■ Texto fornecido

—————

Dia da África

Brasil retoma diplomacia com a África, exalta contribuições e estuda novos intercâmbios

Lula endossa seminário do Itamaraty sobre temas de interesse mútuo e exulta retomada das relações com o "Continente Mãe"

Brasília (DF) |
Reunido com representantes de países africanos, Lula quer superar velhas fórmulas nas relações com um continente "dinâmico" - Ricardo Stuckert

O continente africano foi celebrado nesta quinta-feira (25), Dia da África, e também durante toda a semana pelo Ministério das Relações Exteriores (MRE) do Brasil, que promoveu seminários sobre vários assuntos de interesse comum aos dois lados do Oceano Atlântico. Além da importância dada à história e cultura africana no país, o objetivo foi aprofundar laços diplomáticos retomados após o retorno de Luiz Inácio Lula da Silva (PT) à presidência da República.

Além do ministro da pasta Mauro Vieira e da secretária-geral, Maria Laura da Rocha, a presença de Lula no encerramento do seminário ilustrou a importância que a África voltou a receber do governo federal. Em discurso, ele defendeu a retomada de projetos que tiveram sucesso no passado recente, como intercâmbios educacionais e de especialistas em agricultura familiar, assim como novas conexões visando o futuro.

“O relançamento da relação com a África é também um reencontro do Brasil consigo mesmo. Reafirmamos nosso profundo orgulho do papel central do continente na identidade nacional. (...) Podemos honrar nossa herança africana fazendo da promoção da igualdade racial um eixo contínuo, ligando políticas nacionais a atuação internacional do país”, disse Lula após almoço no Palácio do Itamaraty, em Brasília.

Desde segunda-feira, a sede do MRE sediou diversos painéis com temas considerados fundamentais para estreitar as distâncias entre os dois lados do Oceano Atlântico no sul global. Embaixadores, diplomatas e intelectuais de vários países africanos se somaram a uma comitiva brasileira bastante variada e técnica.

—————

■ Suas tarefas
a. Liste todas as pessoas citadas pelo nome na reportagem sobre o Dia da África.
b. Copie dos registros, sem nenhuma alteração, as linhas que começam na que contém "Click clause number 6.4.4" e terminam no fim dos registros.

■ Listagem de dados
—————

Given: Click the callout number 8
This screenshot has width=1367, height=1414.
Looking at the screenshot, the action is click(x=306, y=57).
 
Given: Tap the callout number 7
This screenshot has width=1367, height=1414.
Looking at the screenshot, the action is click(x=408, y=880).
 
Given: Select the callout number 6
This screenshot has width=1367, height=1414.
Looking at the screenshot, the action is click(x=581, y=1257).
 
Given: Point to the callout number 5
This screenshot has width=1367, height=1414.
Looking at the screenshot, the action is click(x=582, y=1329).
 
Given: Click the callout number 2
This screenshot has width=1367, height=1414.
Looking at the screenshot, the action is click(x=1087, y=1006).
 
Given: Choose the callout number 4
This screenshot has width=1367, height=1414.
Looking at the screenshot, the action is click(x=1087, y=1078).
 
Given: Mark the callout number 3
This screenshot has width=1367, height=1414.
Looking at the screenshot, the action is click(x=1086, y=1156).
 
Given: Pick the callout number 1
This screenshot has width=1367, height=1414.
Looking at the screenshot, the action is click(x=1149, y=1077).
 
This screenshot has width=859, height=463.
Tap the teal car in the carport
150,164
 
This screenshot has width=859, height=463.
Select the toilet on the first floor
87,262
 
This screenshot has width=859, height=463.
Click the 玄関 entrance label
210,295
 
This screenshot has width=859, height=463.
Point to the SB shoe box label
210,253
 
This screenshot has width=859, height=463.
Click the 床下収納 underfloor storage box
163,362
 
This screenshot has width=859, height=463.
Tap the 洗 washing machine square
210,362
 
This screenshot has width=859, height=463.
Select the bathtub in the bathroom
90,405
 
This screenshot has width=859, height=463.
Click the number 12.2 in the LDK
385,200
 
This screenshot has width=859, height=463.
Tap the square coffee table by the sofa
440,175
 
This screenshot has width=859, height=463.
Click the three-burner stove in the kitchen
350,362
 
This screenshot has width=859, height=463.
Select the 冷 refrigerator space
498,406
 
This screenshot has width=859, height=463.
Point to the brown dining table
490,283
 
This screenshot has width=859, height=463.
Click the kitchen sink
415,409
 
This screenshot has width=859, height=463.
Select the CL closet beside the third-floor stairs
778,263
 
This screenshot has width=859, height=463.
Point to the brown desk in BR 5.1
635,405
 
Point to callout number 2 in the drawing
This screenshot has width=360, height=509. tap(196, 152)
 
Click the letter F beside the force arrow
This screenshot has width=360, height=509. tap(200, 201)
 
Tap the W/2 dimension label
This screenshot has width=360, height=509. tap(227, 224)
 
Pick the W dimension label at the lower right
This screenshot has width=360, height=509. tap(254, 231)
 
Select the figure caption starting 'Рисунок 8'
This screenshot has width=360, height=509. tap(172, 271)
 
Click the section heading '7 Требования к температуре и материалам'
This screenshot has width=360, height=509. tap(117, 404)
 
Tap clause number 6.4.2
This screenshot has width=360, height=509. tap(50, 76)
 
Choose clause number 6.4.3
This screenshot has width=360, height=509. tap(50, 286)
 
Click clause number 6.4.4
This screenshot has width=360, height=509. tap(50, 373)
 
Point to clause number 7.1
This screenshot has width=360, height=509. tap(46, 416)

—————

■ Respostas das tarefas
a. Luiz Inácio Lula da Silva, Mauro Vieira, Maria Laura da Rocha, Ricardo Stuckert

b.
Click clause number 6.4.4
This screenshot has width=360, height=509. tap(50, 373)
 
Point to clause number 7.1
This screenshot has width=360, height=509. tap(46, 416)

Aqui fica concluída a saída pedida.